__Activity__. Two lines below mark the span: the one containing "Click the MISC button below the playlist" and the one containing "You are a computer-use agent. 700x394 pixels.". Set down both, plus every line between, exactly as they stand, and nothing else.

__Source information__.
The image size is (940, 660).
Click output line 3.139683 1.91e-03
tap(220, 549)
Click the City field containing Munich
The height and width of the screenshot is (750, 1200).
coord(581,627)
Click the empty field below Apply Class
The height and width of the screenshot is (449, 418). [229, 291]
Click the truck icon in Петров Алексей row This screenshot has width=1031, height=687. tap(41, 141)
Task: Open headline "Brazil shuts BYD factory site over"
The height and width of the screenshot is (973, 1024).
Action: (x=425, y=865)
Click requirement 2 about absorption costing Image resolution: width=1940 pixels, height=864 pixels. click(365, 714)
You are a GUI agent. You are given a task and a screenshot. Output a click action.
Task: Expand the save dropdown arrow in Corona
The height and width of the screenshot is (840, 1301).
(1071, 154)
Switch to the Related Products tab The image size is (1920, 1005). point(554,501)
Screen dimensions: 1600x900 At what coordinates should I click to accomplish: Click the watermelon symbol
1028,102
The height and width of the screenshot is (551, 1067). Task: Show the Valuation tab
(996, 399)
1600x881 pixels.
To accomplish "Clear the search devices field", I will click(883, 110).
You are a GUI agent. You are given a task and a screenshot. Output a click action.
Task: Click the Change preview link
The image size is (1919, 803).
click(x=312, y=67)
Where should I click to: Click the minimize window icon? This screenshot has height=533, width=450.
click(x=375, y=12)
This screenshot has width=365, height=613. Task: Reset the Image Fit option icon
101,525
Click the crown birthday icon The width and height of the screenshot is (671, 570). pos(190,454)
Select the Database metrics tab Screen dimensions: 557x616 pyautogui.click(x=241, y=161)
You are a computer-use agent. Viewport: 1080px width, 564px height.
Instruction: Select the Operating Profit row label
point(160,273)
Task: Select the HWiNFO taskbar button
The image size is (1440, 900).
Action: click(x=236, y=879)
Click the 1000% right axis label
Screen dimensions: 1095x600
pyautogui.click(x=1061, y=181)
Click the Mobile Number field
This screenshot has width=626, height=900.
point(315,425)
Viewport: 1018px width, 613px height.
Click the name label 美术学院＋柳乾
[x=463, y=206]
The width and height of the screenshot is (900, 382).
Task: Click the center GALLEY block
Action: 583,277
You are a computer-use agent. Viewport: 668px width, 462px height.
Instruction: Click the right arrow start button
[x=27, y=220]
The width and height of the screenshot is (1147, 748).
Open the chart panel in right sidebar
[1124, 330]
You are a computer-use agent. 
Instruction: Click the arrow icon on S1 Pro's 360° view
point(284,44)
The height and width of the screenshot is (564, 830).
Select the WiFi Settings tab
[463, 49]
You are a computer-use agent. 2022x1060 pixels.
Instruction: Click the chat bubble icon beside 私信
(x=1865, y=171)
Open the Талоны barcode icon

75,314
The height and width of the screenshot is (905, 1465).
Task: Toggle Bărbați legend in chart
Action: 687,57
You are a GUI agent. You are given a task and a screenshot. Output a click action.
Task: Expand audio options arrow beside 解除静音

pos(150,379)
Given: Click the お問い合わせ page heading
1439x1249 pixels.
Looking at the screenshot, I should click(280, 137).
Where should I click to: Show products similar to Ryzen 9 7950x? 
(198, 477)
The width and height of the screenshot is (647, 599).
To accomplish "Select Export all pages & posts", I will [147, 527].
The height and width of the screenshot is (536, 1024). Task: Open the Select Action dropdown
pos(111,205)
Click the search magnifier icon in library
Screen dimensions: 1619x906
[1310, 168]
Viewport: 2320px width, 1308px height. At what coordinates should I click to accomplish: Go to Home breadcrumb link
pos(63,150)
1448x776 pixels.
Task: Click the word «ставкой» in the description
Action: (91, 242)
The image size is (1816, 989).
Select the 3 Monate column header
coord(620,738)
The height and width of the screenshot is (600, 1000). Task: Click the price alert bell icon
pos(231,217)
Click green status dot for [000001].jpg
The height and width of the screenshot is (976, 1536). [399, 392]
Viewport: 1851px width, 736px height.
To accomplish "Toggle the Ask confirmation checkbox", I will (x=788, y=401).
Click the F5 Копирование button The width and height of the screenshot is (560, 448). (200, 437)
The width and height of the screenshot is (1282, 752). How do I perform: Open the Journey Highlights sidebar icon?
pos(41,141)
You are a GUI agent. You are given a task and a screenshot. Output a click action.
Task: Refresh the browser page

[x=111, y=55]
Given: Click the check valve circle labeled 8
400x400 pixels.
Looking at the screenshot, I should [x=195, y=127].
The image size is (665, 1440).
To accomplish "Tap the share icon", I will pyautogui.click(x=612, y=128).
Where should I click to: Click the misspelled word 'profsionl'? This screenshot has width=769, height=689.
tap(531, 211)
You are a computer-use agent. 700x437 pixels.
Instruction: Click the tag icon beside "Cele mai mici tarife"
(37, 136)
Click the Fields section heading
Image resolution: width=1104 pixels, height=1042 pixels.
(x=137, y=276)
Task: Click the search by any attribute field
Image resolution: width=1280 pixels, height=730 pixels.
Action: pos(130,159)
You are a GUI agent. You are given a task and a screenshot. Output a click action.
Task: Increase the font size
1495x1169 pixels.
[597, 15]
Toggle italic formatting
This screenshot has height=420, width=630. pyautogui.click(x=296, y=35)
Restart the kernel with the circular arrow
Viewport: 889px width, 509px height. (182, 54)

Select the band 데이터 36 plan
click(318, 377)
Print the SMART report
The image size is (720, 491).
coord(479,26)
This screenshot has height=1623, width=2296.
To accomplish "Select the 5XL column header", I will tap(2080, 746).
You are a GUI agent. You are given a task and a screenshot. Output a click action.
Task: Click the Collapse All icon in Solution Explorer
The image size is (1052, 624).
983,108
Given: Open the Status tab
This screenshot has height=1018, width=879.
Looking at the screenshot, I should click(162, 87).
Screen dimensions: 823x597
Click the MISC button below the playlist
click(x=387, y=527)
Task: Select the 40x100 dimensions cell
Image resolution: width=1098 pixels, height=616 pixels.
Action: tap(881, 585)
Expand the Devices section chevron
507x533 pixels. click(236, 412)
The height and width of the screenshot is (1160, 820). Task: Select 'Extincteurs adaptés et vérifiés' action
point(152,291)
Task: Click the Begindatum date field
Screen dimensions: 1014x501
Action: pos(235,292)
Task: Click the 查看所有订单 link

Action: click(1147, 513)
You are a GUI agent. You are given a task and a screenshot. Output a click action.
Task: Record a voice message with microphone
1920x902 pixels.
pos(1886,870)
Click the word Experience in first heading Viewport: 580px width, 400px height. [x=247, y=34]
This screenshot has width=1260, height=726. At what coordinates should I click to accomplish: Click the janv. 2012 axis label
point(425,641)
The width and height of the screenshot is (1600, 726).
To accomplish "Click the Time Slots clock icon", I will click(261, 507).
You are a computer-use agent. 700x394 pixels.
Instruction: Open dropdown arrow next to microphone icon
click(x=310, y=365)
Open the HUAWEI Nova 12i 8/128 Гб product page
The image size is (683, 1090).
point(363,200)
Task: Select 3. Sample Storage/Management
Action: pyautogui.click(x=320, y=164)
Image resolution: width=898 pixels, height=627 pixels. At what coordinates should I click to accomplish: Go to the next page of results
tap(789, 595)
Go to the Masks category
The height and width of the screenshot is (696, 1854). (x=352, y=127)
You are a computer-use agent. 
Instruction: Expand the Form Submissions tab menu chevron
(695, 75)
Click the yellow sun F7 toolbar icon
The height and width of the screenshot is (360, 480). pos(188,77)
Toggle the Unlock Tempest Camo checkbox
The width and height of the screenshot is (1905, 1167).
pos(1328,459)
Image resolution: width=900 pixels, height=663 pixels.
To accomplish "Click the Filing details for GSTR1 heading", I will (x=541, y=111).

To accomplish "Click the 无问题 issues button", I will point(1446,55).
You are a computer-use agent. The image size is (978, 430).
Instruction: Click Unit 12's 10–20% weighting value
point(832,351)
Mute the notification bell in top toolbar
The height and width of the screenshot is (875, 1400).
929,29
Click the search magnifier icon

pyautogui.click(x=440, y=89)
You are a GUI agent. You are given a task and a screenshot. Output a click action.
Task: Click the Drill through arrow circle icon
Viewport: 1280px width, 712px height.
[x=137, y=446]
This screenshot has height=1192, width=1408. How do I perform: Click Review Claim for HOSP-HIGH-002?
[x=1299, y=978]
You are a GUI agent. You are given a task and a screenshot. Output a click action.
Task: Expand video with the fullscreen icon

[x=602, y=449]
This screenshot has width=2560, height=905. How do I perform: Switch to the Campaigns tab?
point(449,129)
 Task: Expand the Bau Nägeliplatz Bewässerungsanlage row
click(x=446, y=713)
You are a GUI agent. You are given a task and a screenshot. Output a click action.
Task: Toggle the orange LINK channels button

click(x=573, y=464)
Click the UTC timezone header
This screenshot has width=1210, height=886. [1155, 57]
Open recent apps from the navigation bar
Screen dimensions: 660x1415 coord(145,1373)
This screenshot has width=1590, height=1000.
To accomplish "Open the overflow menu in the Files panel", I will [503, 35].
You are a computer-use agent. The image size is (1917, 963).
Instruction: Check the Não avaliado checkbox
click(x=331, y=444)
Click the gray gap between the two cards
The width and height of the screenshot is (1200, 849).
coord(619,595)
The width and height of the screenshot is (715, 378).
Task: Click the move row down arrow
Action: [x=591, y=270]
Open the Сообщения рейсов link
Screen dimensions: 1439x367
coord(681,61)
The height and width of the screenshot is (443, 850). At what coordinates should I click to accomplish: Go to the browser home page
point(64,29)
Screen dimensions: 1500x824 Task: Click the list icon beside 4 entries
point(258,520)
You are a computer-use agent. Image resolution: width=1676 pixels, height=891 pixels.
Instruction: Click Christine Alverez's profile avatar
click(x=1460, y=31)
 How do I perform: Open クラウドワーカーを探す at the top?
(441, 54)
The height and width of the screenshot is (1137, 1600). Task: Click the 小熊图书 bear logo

__Output for this task__.
Click the MISC button below the playlist
click(x=387, y=527)
Task: Select the 40x100 dimensions cell
Image resolution: width=1098 pixels, height=616 pixels.
Action: tap(881, 585)
Expand the Devices section chevron
507x533 pixels. click(236, 412)
The height and width of the screenshot is (1160, 820). Task: Select 'Extincteurs adaptés et vérifiés' action
point(152,291)
Task: Click the Begindatum date field
Screen dimensions: 1014x501
Action: pos(235,292)
Task: Click the 查看所有订单 link

Action: click(1147, 513)
You are a GUI agent. You are given a task and a screenshot. Output a click action.
Task: Record a voice message with microphone
1920x902 pixels.
pos(1886,870)
Click the word Experience in first heading Viewport: 580px width, 400px height. [x=247, y=34]
This screenshot has width=1260, height=726. At what coordinates should I click to accomplish: Click the janv. 2012 axis label
point(425,641)
The width and height of the screenshot is (1600, 726).
To accomplish "Click the Time Slots clock icon", I will click(261, 507).
You are a computer-use agent. 700x394 pixels.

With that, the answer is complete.